Check that the slave can connect to the master instance, using the following steps:

  1. Use ping to check the master is reachable. eg ping master.yourdomain.com
  2. Use ping with ip address to check that DNS isn’t broken. eg. ping 192.168.1.2
  3. Use mysql client to connect from slave to master. eg mysql -u repluser -pREPLPASS –host=master.yourdomain.com –port=3306 (substitute whatever port you are connecting to the master on)
  4. If all steps work, then check that the repluser (the SLAVE replication user has the REPLICATION SLAVE privilege). eg. show grants for ‘repl’@’slave.yourdomain.com’;

Resolution:

  • If step 1 and 2 fail, you have a network or firewall issue. Check with a network/firewall administrator or check the logs if you wear those hats.
  • If Step 1 fails but Step 2 works, you have a DNS or names resolution issue. Check that the slave can connect and resolves names using mysql client or ssh/telnet/remote desktop.
  • If Step 3 fails, you need to check the error reported, it will either be a authentication issue (login failed/denied) or an issue with the TCP port the master is listening on. A good way to verify that port is open is to use: telnet master.yourdomain.com 3306 (or the port the master is listening on) if that fails then there is a firewall(s) in the network which are blocking that port.
  • If you get to step 4 and everything looks fine and the slave does reconnect fine on retrying. Then you have probably had either temporary, network failure, names resolution failure, firewall failure or any of the prior together.

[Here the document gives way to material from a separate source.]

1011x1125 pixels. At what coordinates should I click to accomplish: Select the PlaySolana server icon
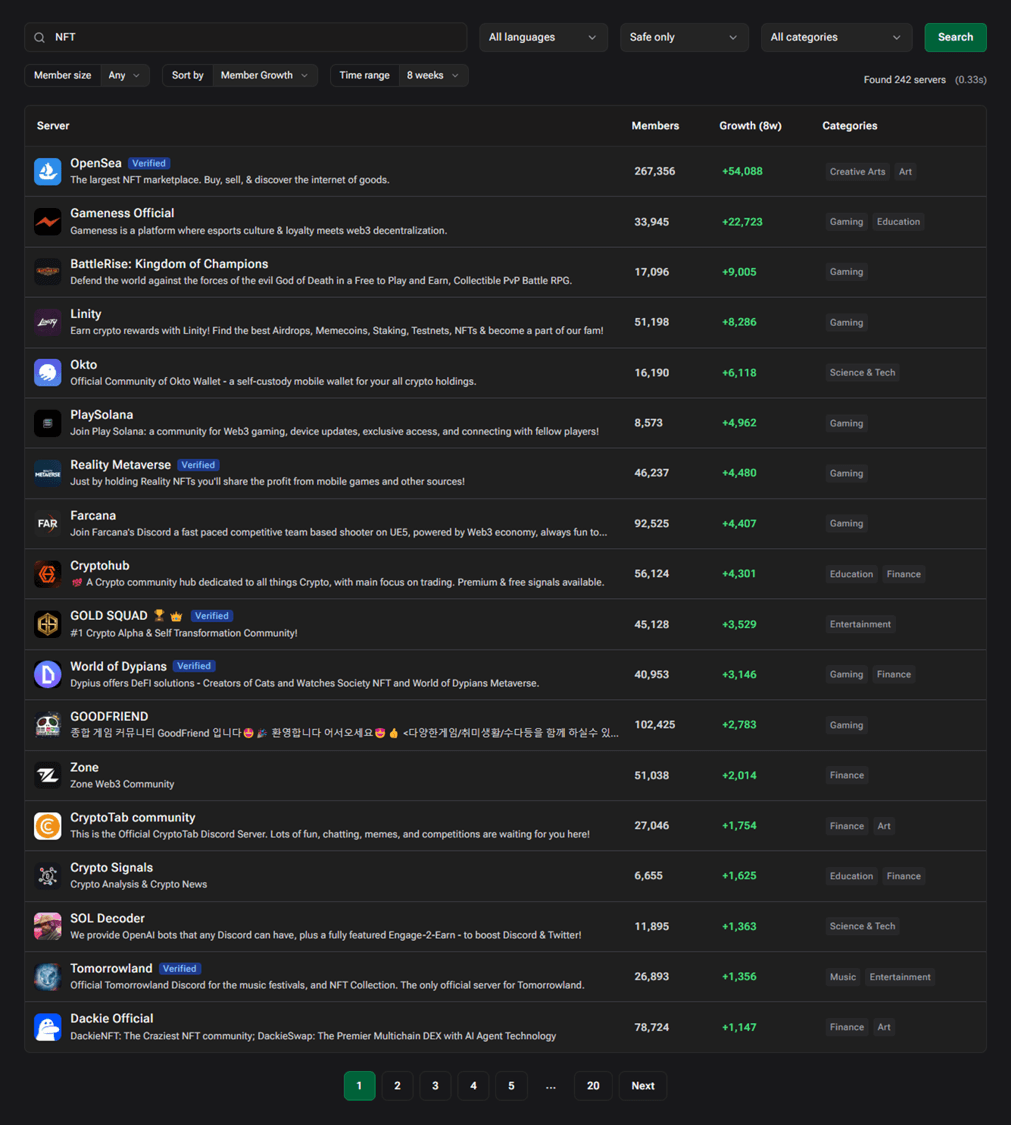[x=46, y=422]
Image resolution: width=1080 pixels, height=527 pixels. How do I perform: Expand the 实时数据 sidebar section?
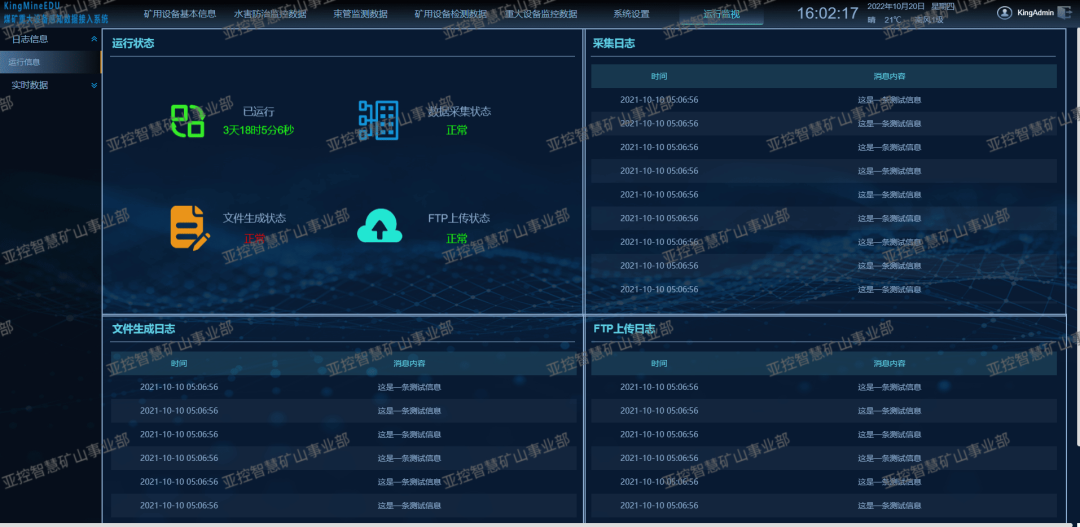(94, 85)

Continuing Sporadic issues:

Get hold of the network and firewall logs.
If this is not possible, setup a script to periodically ping, connect, mysql connect and log that over
time to prove to your friendly network admin that there is an problem with the network.

How MySQL deals with it:

MySQL will try and reconnect by itself after a network failure or query timeout.

The process is governed by a few variables:

master-connect-retry
slave-net-timeout
master-retry-count

In a nutshell, a MySQL slave will try to reconnect after getting a timeout (slave-net-timeout) after waiting the number of seconds in master-connect-retry but only for the number of times
specified in master-retry-count.
By default, a MySQL slave waits one hour before retry, and will then retry every 60 seconds for 86,400 times. That is every minute for 60 days.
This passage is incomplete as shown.